Co-leader of the Working People’s Alliance (WPA) Dr. Rupert Roopnaraine says it comes as no surprise that former police commissioner Laurie Lewis paved the way for Gregory Smith, the main suspect in the 1980 death of Dr Walter Rodney, to obtain a Guyana passport years after.

Roopnaraine also says the evidence from the most recent session of the Walter Rodney Commission of Inquiry (CoI), which implicated the now deceased Lewis in the manipulation of the standing procedures to ensure that Smith received a passport, confirms that the State was willing to do anything necessary to protect him.

Police Sergeant Alexis Adams, who is attached to the Records Department of the Central Immigration and Passport Office, testified that records indicate that the usual procedures as it relates to the issuance of a passport to Smith were not followed.

Laurie Lewis
Laurie Lewis

Roopnaraine, told of the testimony, said it wouldn’t be a surprise that arms of the State were bending over backwards to hide and protect Smith.

When the passport would have been provided to Smith in 1999, there would have already have been discussions here by the government and the WPA to have Smith face a murder charge and for him to be extradited.

Dr. Rodney, a renowned academic and political activist, died in a car near John and Bent streets on June 13, 1980, after what he thought was a walkie-talkie, given to him by the now deceased Smith who was a Guyana Defence Force member, exploded. The former People’s National Congress (PNC)-led administration, then headed by late president Linden Forbes Burnham, has long been blamed for the murder. The PNCR has, however, continuously denied any responsibility.

Based on Adams’ testimony, the records suggest a linkage between the deceased Lewis, a former senior intelligence figure in the PNC administration, and a conspiracy to spirit Smith out of the country after Rodney’s killing.

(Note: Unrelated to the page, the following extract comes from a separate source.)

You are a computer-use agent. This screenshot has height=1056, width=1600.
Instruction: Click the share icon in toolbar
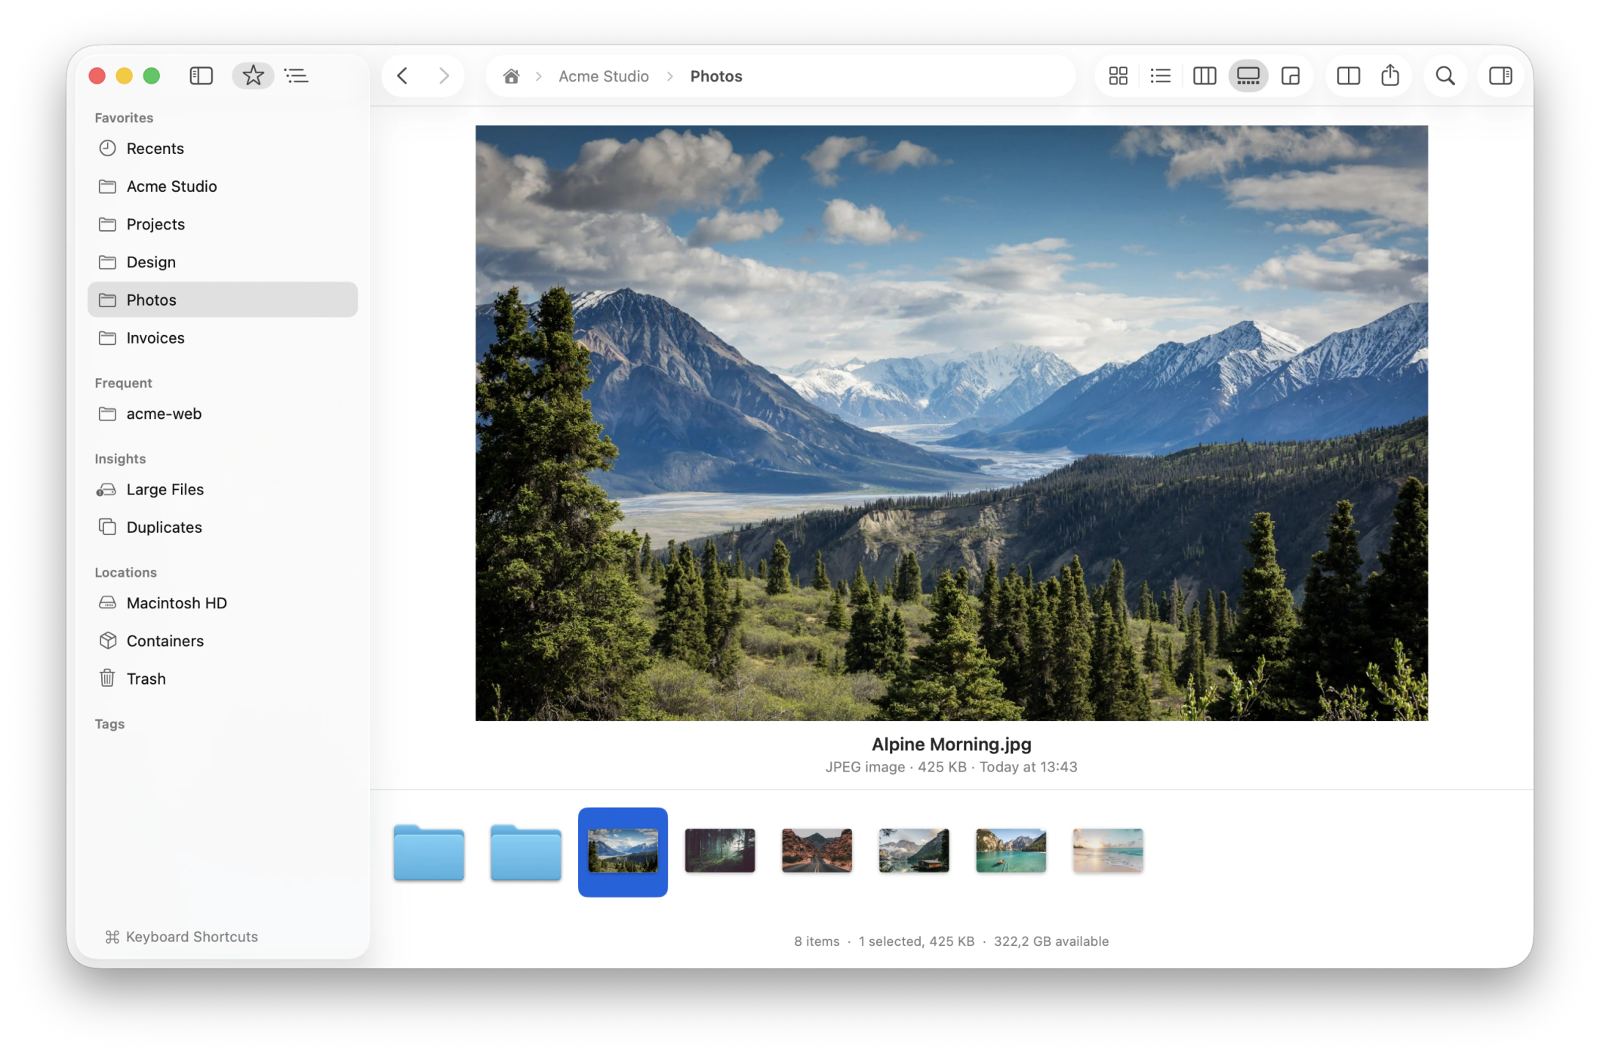pyautogui.click(x=1389, y=75)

Smith eventually ended up in Cayenne, French Guiana, where he died in December of 2002 from cancer.

Adams testified that acting on instruction from her superiors, she had successfully gone through records in search of passport application forms in favour of William “Gregory” Smith, whose date of birth was given as June 5, 1946. She was also required to look for an application form in favour of Cyril Milton Johnson, which was an alias Smith used after he fled Guyana.

Under cross-examination by counsel for the commission Glenn Hanoman, Adams said she had seen the letters “CoP,” indicating who sent the form in favour of Smith for the application to be processed.

She explained that these letters were an acronym for “Commissioner of Police” and that recorded at those letters was the name Laurie Lewis.

At the time of Dr. Rodney’s death, Lewis was among the leading ranks in the Guyana Police Force and in August 1990 he was appointed to the highest office within the force and he served through until 2001.

Asked whether she had seen from the document that there was no signature where Smith should have signed and that there was no guarantor recorded on the form, Adams answered in the affirmative. She subsequently acknowledged that such omissions defied passport application procedures.

Asked by Hanoman whether it was possible that the reason the passport was issued to Smith, even though procedures were not followed, was because the application was coming from the Commissioner of Police, the witness answered in the affirmative. It was also noted that the Commissioner of Police is the Chief Immigration Officer and that forms passing through him have to be expedited.

Stabroek News made several unsuccessful attempts to elicit a reaction from the PNCR lead attorney Basil Williams, who was absent when Adams testified.